OBJECT AND SUMMARY OF THE INVENTION

It is an object of the invention to provide an improved regulating device for a fuel metering system that enables the reduction of such errors to a minimum, and thus makes it possible to produce satisfactory exhaust-emission values over a long service life. In so doing, it is also assured that the entire regulating range of the device can be fully exploited. The superimposed adaptive regulative manipulations operate continuously; it is not a precondition that a stationary operational point be adhered to, but rather solely that vehicle operation is taking place, over a wide operational range. In consequence, errors in orienting the lambda signal to the open-loop control signals resulting from measurements taken at non-stationary points and from imprecise simulation of idle gas-flow time are eliminated.

The invention will be better understood and further objects and advantages thereof will become more apparent from the ensuing detailed description of preferred embodiments taken in conjunction with the drawings.

BRIEF DESCRIPTION OF THE DRAWINGS

FIG. 1 shows a lambda characteristic curve with various possibilities for error;

FIG. 2 is an illustration of the variation of the regulating manipulation during the transition to a new operational point of the engine;

FIG. 3 is a schematic block circuit diagram of the regulating device according to the invention;

FIG. 4 is a more detailed block circuit diagram of the embodiment of the invention of FIG. 3;

FIG. 5 shows one block schematic diagram of an embodiment of the regulating device according to the invention;

FIG. 6 is a detail of the invention of FIG. 5;

FIGS. 7 and 8a to 8c are flow diagrams for the computer-controlled embodiment of the invention of FIG. 4;

FIG. 9, in an air-flow rate diagram plotted over time, discloses the intended variation in a control manipulation made in the regulating device in accordance with the air flow rate; and

FIG. 10 illustrates a preferred embodiment of a control manipulation system in the form of a flow diagram.

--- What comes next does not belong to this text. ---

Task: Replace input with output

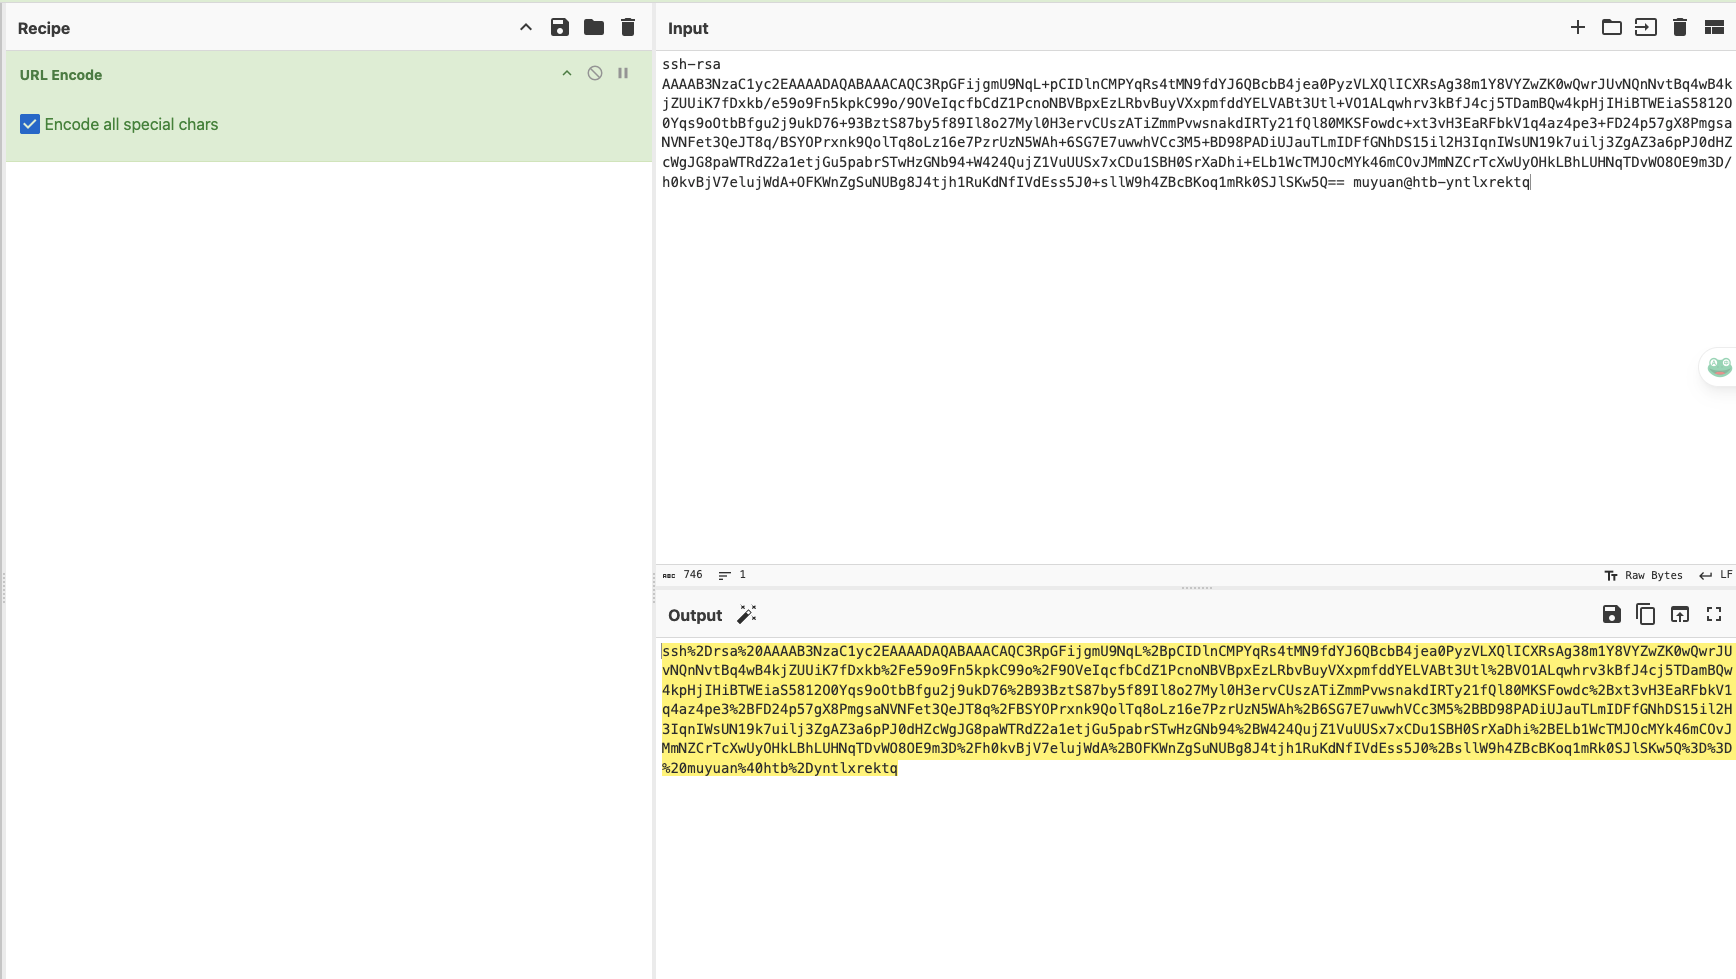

DESCRIPTION OF THE PREFERRED EMBODIMENTS

Referring to the drawings, FIG. 1 shows a performance graph for air and fuel quantities in an internal combustion engine having externally supplied ignition. For a mixture which remains the same, the result is straight-line curves. An ideal mixture for a specific operational point of the engine is shown by the straight line .lambda. 1 or lambda 1 through the origin, by way of example. When a motor vehicle is new, the basic setting for the mixture is made such that, as much as possible, the lambda regulation will have very little to compensate for. Experience teaches, however, that errors which are predominantly additive in nature occur as the result of engine aging, and these errors have the effect of parallel shifting the lambda 1 curve. An additive shift of this kind is illustrated in FIG. 1 by means of a dashed straight line parallel to the original straight line of lambda 1. It may be clearly seen that an error which has additive effects is particularly perceptible at small air quantities; that is, the greatest effect is during idling and in the low partial-load range. With large air quantities, and accordingly in ranges of high load, these additive errors have a relatively limited effect.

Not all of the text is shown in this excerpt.